* **Work required**: Transcribe, exactly and without pictures, the lines below from the line with "Viewport: 936px width, 606px" to the line with "This screenshot has width=1568, height=746.", both ends included, and no others.

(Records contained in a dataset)
┄┄┄┄┄┄┄┄┄┄
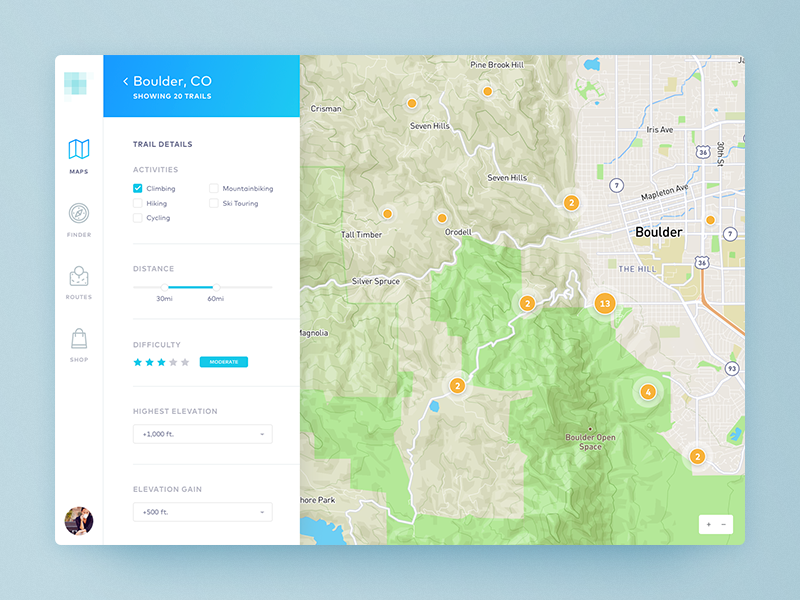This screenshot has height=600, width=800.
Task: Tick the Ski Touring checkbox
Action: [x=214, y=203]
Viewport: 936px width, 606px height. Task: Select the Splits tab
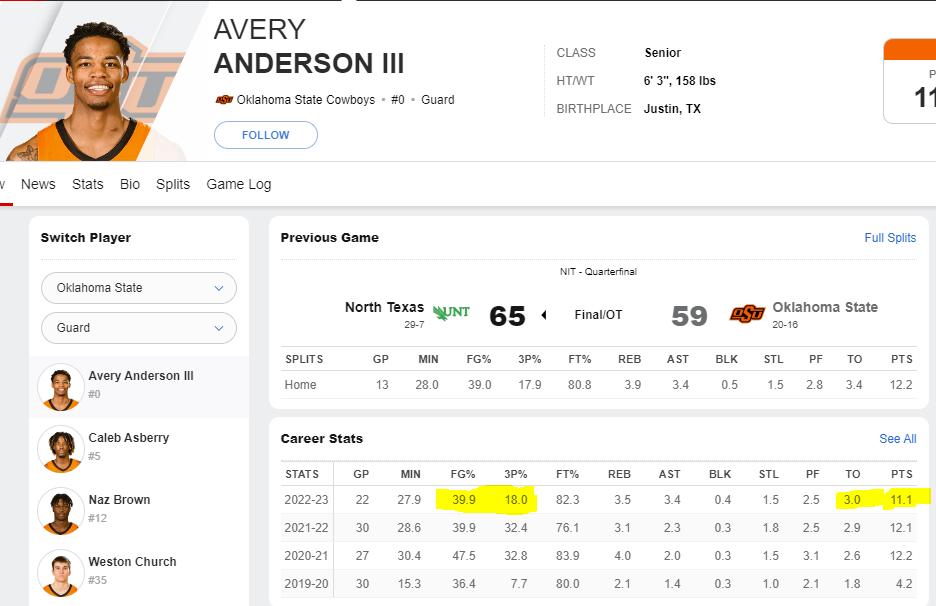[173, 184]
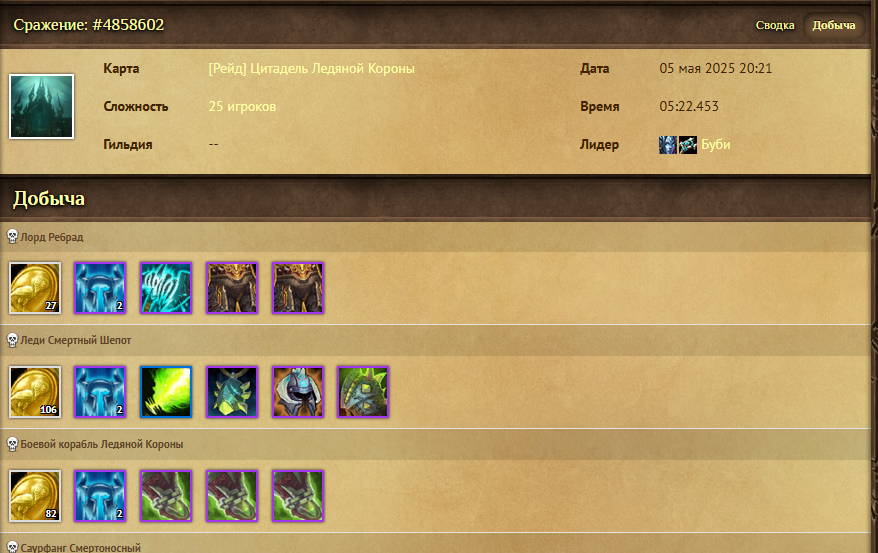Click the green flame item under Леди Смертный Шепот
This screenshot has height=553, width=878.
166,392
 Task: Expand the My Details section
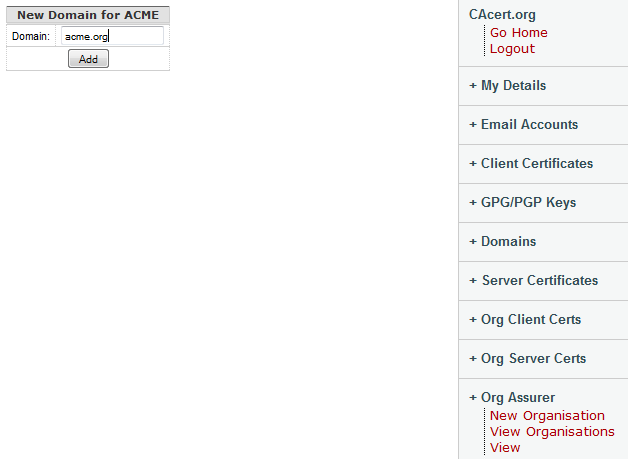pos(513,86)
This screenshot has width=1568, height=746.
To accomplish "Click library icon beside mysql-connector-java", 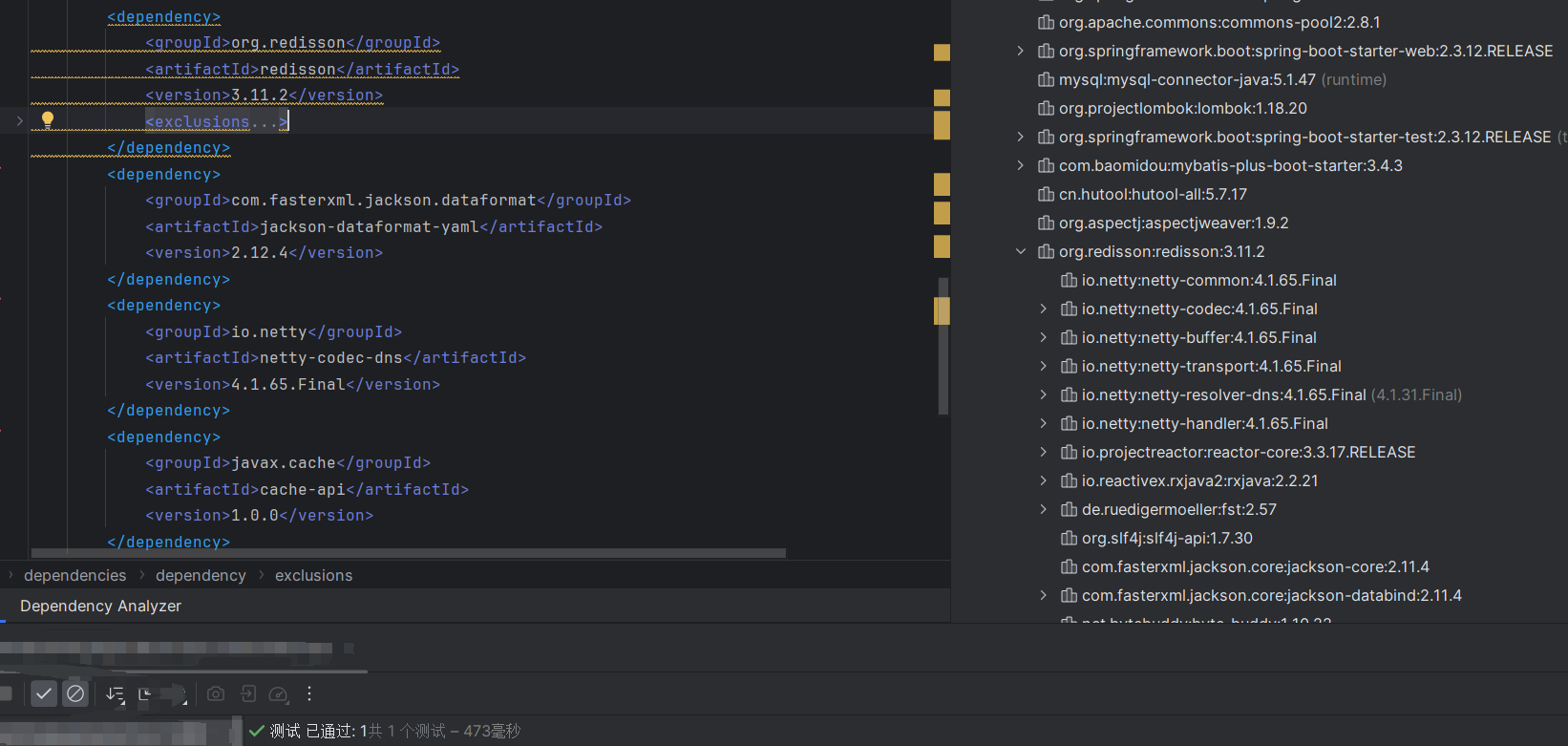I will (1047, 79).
┄┄┄┄┄┄┄┄┄┄
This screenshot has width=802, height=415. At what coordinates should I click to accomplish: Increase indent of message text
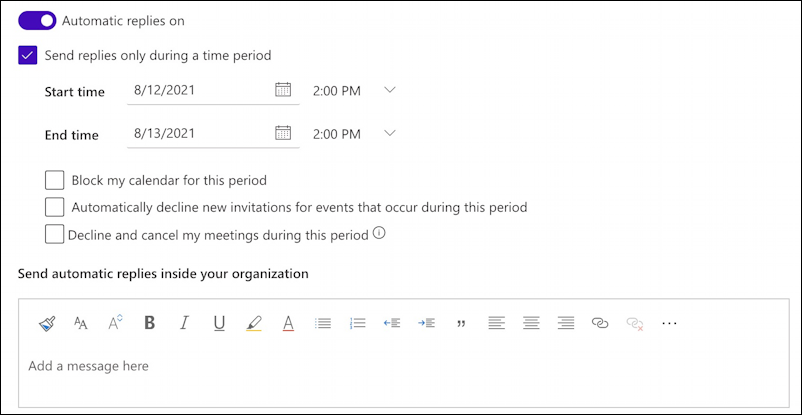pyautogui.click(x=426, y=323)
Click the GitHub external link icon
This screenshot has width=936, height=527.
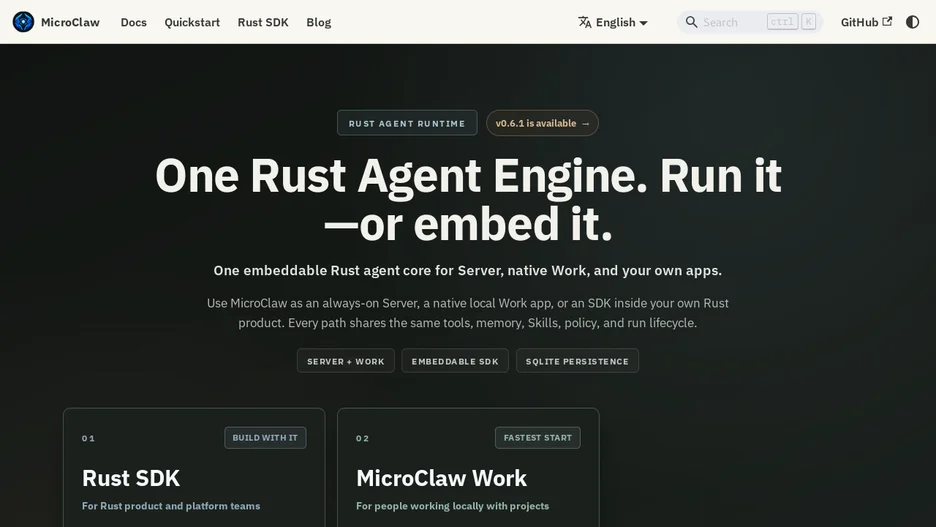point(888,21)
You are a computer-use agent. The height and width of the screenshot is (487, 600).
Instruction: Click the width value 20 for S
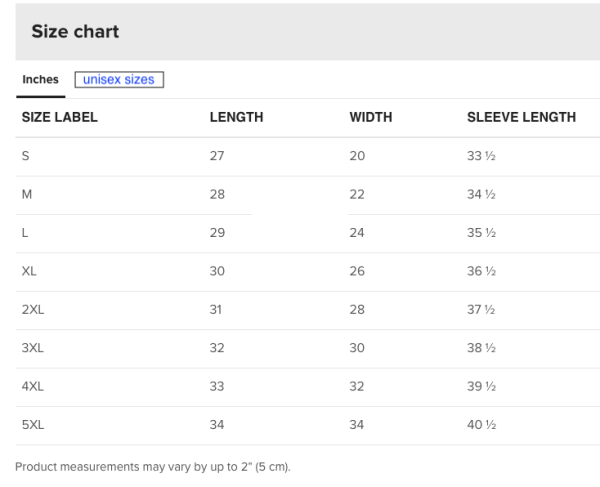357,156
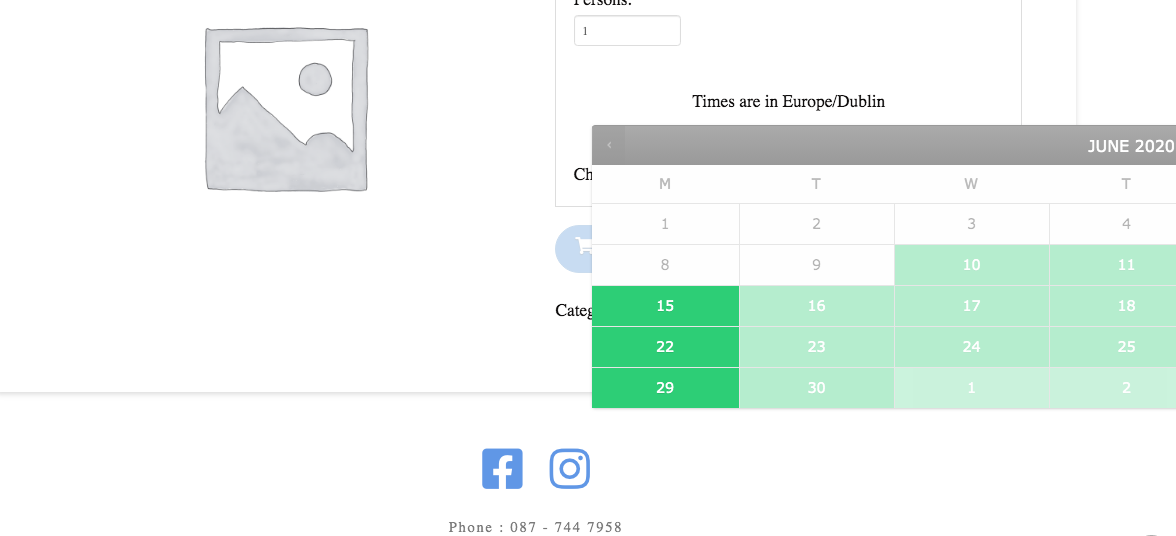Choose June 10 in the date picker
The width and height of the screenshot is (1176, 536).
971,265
┄┄┄┄┄┄┄┄┄┄
* **Task result**:
Viewport: 936px width, 606px height. Task: Select the Splits tab
[173, 184]
Click the green flame item under Леди Смертный Шепот
This screenshot has height=553, width=878.
166,392
 Task: Expand the My Details section
pos(513,86)
This screenshot has width=1568, height=746.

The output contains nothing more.